There has also been the argument that Kenya wasted resources on a matter that relates to the personal problems of William Ruto and Joshua Sang. However Ruto and Sang cannot speak at the ASP because they are not member states. However, as two Kenyan citizens before the ICC they have the right to expect their country to defend them if and when the ICC applies amendments passed by the ASP that go against basic principles of justice. This is a fundamental right that Kenya as a state owes not just to Ruto and Sang, but to each and every Kenyan who should find themselves in similar or related circumstances. I personally expect that should some foreign institution ever apply laws that are unfair, Kenya, and my fellow Kenyans, will stand up for me. This is an obligation that every state owes each of its citizens, whatever their status.

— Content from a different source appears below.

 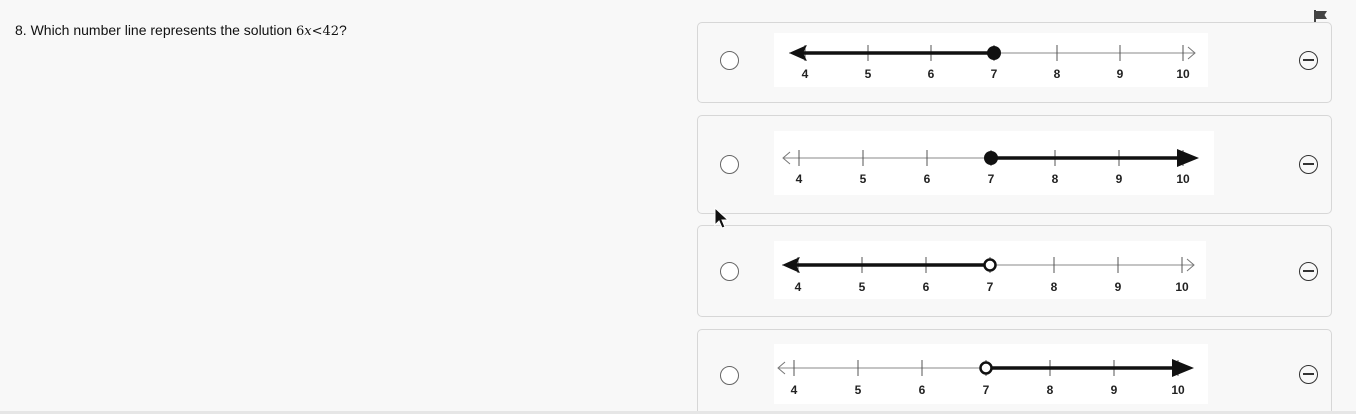 What do you see at coordinates (331, 32) in the screenshot?
I see `inequality-constant: 42` at bounding box center [331, 32].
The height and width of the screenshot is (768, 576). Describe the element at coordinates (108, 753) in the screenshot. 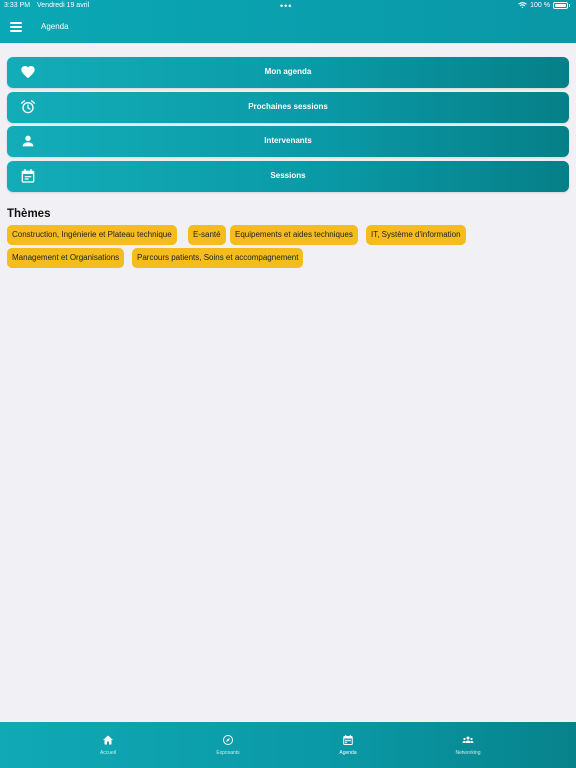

The counter argument to this has been that the right place for Kenya to take its complaints was the Court, not the ASP. However Kenya is not a party to the Ruto-Sang case and could only ask to appear in court as amicus curiae. Kenya did that. However the court decided it was not interested in having such a relationship with Kenya. Kenya therefore did not even have the option of going to cCourt.
So Kenya went to ASP 14 and got the assembly to agree that ASP 12 never intended for the amendments to Rule 68 to be applied retroactively. This decision is now part of the ASP President’s report on ASP 14, and supports the resolution on Rule 68 that was made by ASP 12 in 2013. This is all that Kenya wanted at ASP 14. They got it. How anyone can then genuinely argue that Kenya failed at ASP 14 completely baffles me!
Ngunjiri is a director of Change Associates, a political consultancy.